Mariah assim consentiu. O pai pegara na sua filha numa atenção redobrada. Sorriu-lhe um ligeiro entusiasmo naquele momento pós-clímax.
Seguidamente elogiou o seu crescimento,
os seus olhos azul-cinza mais escuros que os seus. Tocou nas faces lisas que já não estavam sujas do carvão aquando da brincadeira de há pouco. Estava bem aprumada, talvez em demasia para um bebé. De cabelo arranjado e envergando um distinto vestido branco livre de mangas, mais parecia uma princesa… e, de facto, era, aos olhos de Mariah que tivera todo aquele cuidado em produzi-la em tão pouco tempo.
Har-Meand fitou a sua esposa num semblante indicativo de que estava na hora da sua filha partir. A mulher moveu-se numa altura em que se escutava um gorjear colectivo. Eram os cisnes que vinham se despedir da sua amiga. Surgiam da esquina daquela fachada como que a pressentir que a bebé iria viajar para bem longe e não voltaria tão cedo.
Mariah olhou de relance para o Pontífice e antes que a pergunta lhe saísse dos lábios finos já Mar-Hir tinha dado a resposta.
-
Os cisnes acompanharão o Cisne Negro. – declarou redundantemente.
O grupo de atlantes caminhou, num silêncio absoluto, os quinhentos metros pelo passadiço de pedra que os levava até ao porto. Atrás seguiam os cisnes numa fila invulgarmente ordeira.
A
Rinkinen ergueu corajosamente a cabeça e entregou a sua filha nos braços da estria Asrae que lhe afagou as costas tentando pacificá-la.
Estava tudo preparado para partir, era só uma questão de dar o último passo, subir para a embarcação.
- Voltaremos a ver-nos muito em breve. - disse suavemente o Ancião do Povo do Cristal em jeito de despedida.
Os cisnes subiam para o interior da embarcação. Os marinheiros contaram oito, seis negros e dois brancos. Rapidamente foram colocados numa zona onde pudessem estar mais à vontade.
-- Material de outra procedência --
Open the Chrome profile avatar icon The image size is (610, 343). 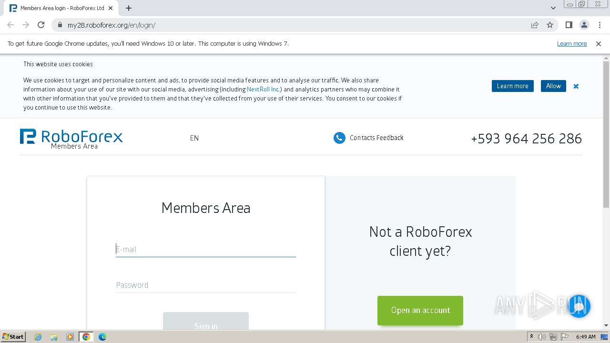(584, 25)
- Que os Deuses velem por ti minha filha…- murmurou Har-Meand abraçando-se à sua mulher.
O Cisne Negro sentiu-se desamparada que num movimento repentino, esbracejou violentamente para se libertar de Asrae. Assim que os seus pés tocaram no chão rodopiara bruscamente para voltar a correr para a sua mãe.
-
Mãe, não! - agarrou-se ao braço da sua mãe, puxando em simultâneo o seu pai para junto de si enquanto chorava como uma torneira mal fechada.
No centro daquele turbilhão de sensações estava uma bebé de apenas oito meses e como seria óbvio não saberia lidar com a dificuldade da separação dos seus pais.
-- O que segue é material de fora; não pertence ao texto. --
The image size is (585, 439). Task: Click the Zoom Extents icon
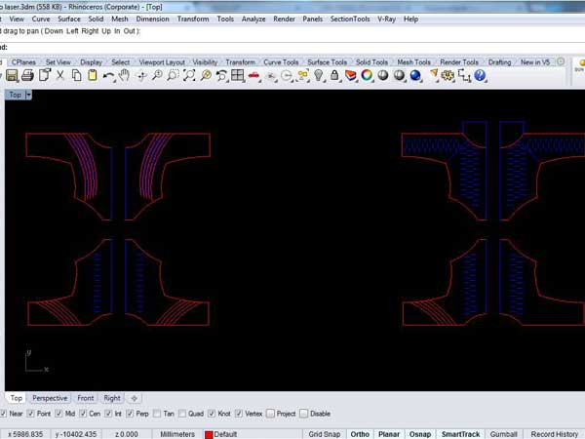point(189,75)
Nem Mariah nem Har-Meand, nem tão pouco os Sacerdotes da Luz tinham ficado indiferentes a tão instintivo pranto. Todavia seria necessário colocar algodão nos ouvidos e agir em conformidade por mais que lhes custasse.
Mariah achou não ser possível conter tamanha sofreguidão. Ainda assim encontrou forças no último esconderijo da sua alma.
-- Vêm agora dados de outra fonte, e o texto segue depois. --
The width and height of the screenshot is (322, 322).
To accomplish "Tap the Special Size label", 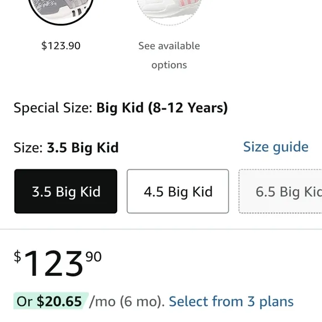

- Nós visitar-te-emos, jamais te abandonarei minha filha…- inclinou a cabeça tentando explicar-lhe a quem tinha um raciocínio travado por impulsos .
Mar-Hir teve que actuar com providência para não correr o risco da bebé odiá-lo irremediavelmente. Estendeu a sua mão áspera e proferiu palavras de encorajamento.
-
Vinde Cisne Negro, mostrar-vos-ei o vosso caminho, a vossa rota. Sofrer não significará a vossa derrota.
A bebé olhou pelo canto do olho aquela figura que lhe fora sempre fraterna e num ápice parara de chorar. Era como que só a voz do Ancião a serenava da mesma forma que a sua mãe. Acabou por aceitar, ainda que timidamente, a mão do seu “avô”. Embarcariam sem olhar para trás.
- Levar-te-ei ao
Templo dos Sonhos…- prometera o Pontífice já na proa da embarcação.
Rapidamente o veleiro de três mastros zarpara e desaparecera no horizonte do Mar Solahum.
- Viveremos dias de luz frouxa absoluta…- pronunciou Mariah libertando o extremo pesar que havia conseguido reter por escassos instantes.
Aquela mãe, como qualquer outra que via a sua filha ser-lhe retirada tão cedo, almejava palmilhar a nado a rota da sua bebé caso fosse necessário.
- Viveremos com a esperança de um futuro brilhante para a nossa filha, para Atlântida. - replicou Har-Meand numa postura mais equilibrada.